Regarding his speeches, he wanted the reporters to understand that “I don’t write speeches; I do them.”

Huh?

“I do them on the backs of envelopes,” he said, and for a moment you thought you might be about to board a train hurtling toward Gettysburg, but instead he explained the series of events that led to his lifting Neil Kinnock’s speech for his closing argument in the debate.

He said that the day before the debate, he’d realized that “I didn’t have a close.” He said, “Usually what I do, as you’ve observed, is I wait for the debate to go on and see where the debate takes us. So, to make an appropriate close, not some canned thing.” This would seem to obviate the need for coming up with a close, but when he got to Iowa, the need for one was pressing. “So I’m getting in the car, and there’s a young man named David Wilhelm who runs my campaign. And I said, ‘David, I don’t have a close.’ He says, ‘Well, we prepared you seven or eight closes!’ And I said, ‘I don’t agree with any of ’em. They don’t have any feeling to ’em. And he says, ‘Well, why don’t you do what you did on the Kinnock thing; that expresses what you mean.’ And I said, ‘You’re right!’ And I said, ‘Thinking about it—that applies to me!’ And that’s honest to God what happened—we were riding over in the van. And I mean I said that to my—” Here he seems to be getting ready to say “I said that to myself,” but then catches himself. “I mean I said that to him.”

It is at this point that we get the full Biden, because he turns to the side and asks an aide, “Was he in the van?” There’s a beat, presumably long enough for some panicked underling to mime Fuck if I know! And then Biden says, “I think he was.”

The entire point of this illustration is to tell us about a particular conversation with a particular person in a particular van, and a sentence later he tells us he doesn’t know if that person was even in the van. But God love him, he kind of sells it.

Much of the criticism lately of President Biden’s apparent senescence is based on something that happens to many old people: Age is determined to be the cause of some peculiar habit of behavior or thought, when in fact that habit has been with the person throughout his life. A lot of what people are calling the “gaffes” of old age are just Joe Biden. He’s a bullshitter, a teller of tall tales. His method has always been to give informal speeches that are discursive, anecdote-laden, in which the editing process takes place in real time. His classic move is to turn a forensic intelligence on the unimportant part of a situation and then to gloss over—or skip entirely—the main point. Barack Obama is said to have observed that it’s impossible to overestimate Joe Biden’s ability to fuck things up, and in large part that has to do with the endless, improvisational talking. But that gabbing is also the reason he was so effective at getting people to consider changing their votes when he was a senator and then the vice president. He doesn’t use verbal communication as a means of transmitting facts. He uses it to bond with someone. Talking is a kind of lubricant, easing people along to a new point of view—at the very, very least, you know that if you agree to change your vote, he might stop talking. He doesn’t hold grudges, he doesn’t shit-talk, and he tends to see the best in others.

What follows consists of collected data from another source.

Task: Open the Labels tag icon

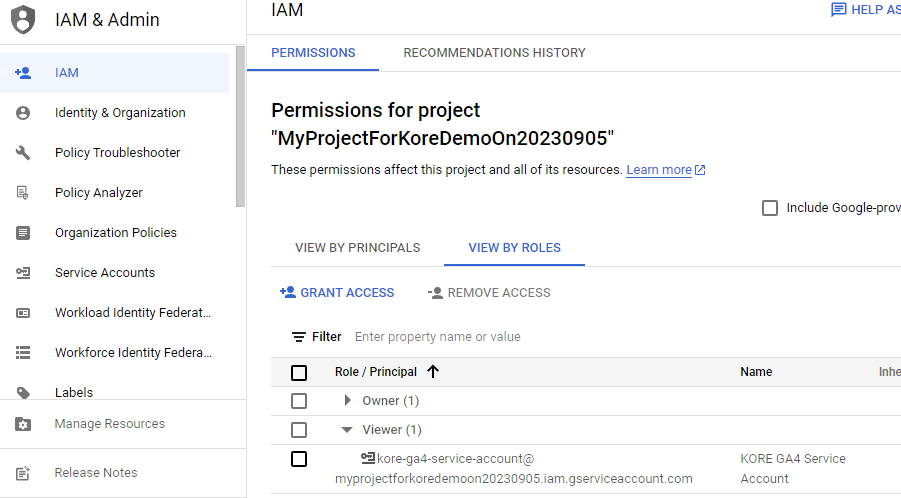Action: pyautogui.click(x=23, y=393)

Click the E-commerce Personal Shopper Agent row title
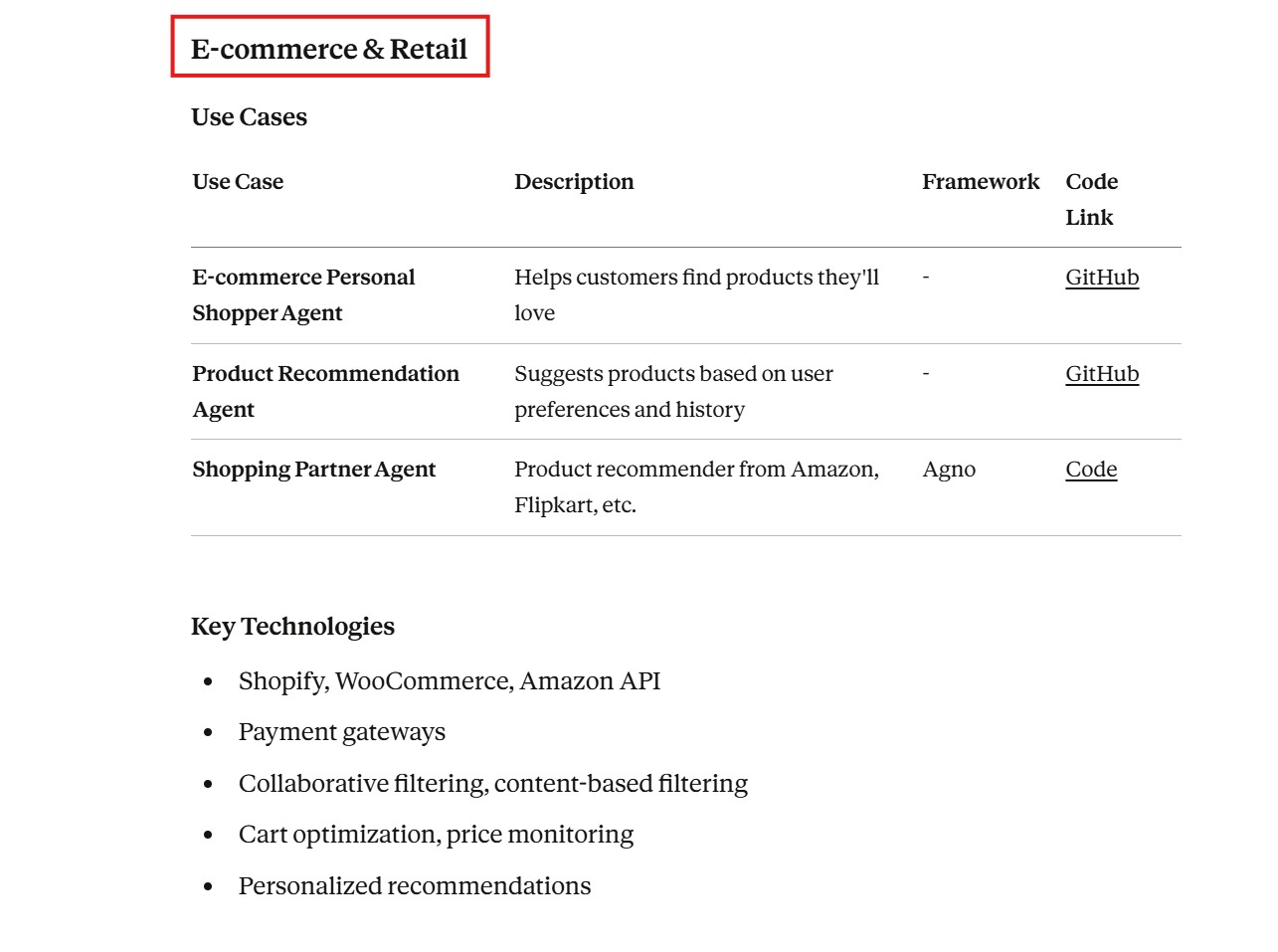click(303, 294)
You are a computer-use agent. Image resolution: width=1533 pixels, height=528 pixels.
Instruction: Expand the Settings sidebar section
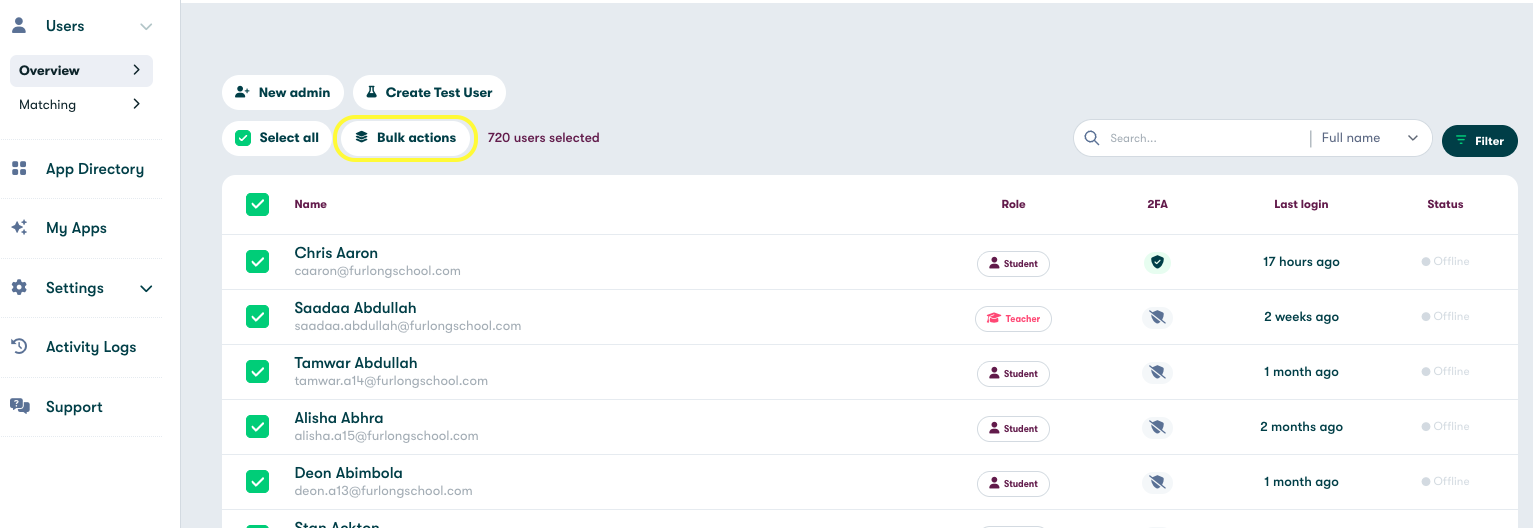pyautogui.click(x=146, y=288)
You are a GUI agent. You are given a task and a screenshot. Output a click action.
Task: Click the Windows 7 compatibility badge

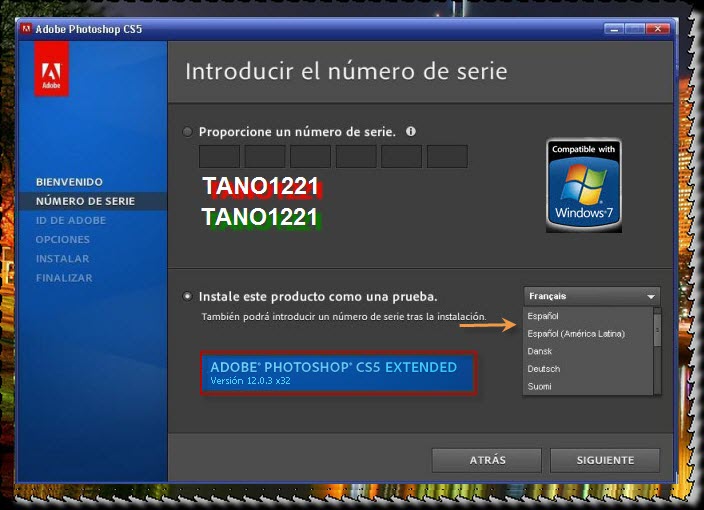[583, 185]
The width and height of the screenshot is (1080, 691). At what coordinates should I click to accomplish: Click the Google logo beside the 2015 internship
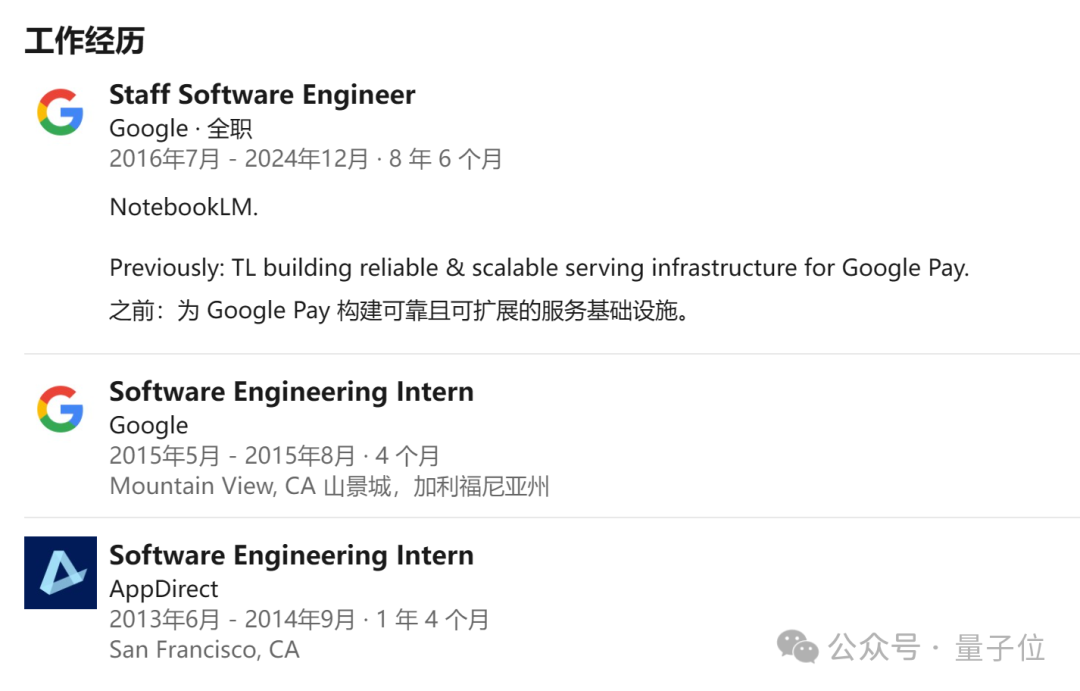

It’s just that, as he ages, the whole system is slowing down, and his ability to bounce his way through gaffes and to revise stories in the midst of telling them (“Was he in the van? I think he was”) is diminishing. In the 1987 press conference, you can watch him remember that Anwar Sadat is dead halfway through saying the words “Anwar Sadat,” but he finesses it and keeps on rolling.

If Joe Biden had been the nominee in 2016 instead of Hillary Clinton, Trump would never have been elected. People didn’t hate Joe Biden back then. But now, for a dozen reasons—many of them not his fault—regard for him has plummeted.  

In the early decades of the last century, a Viennese surgeon named Eugen Steinach claimed that he could restore the virility of old men by grafting tissue from monkey glands onto their testes. The procedure was later modified to one that left the animal kingdom undisturbed and was essentially just a partial vasectomy. Sigmund Freud underwent the procedure, as did William Butler Yeats (in Ireland it earned him the nickname “The Gland Old Man”). They both raved about the results, which in and of itself is testament to the fantastical imaginings of old men.

Old men dream of youth and often embarrass themselves in its pursuit. Many younger people in the Democratic Party seem to think Joe Biden’s already out the door. Gavin Newsom isn’t just measuring for curtains, he’s packing the U-Haul. But Biden’s never been a quitter, and his great optimism has helped him survive the tragedies that have befallen him. He very well might want to run again, which would be a disaster.

In the middle of his second term, Barack Obama invited Ruth Bader Ginsburg to the White House for lunch. His plan was to gently suggest the possibility of her retiring before he left office, so that there would be no chance of her seat going to a conservative. She was then 85 and had had cancer five times. Nothing doing. She stayed right where she was, and soon enough we got Amy Coney Barrett.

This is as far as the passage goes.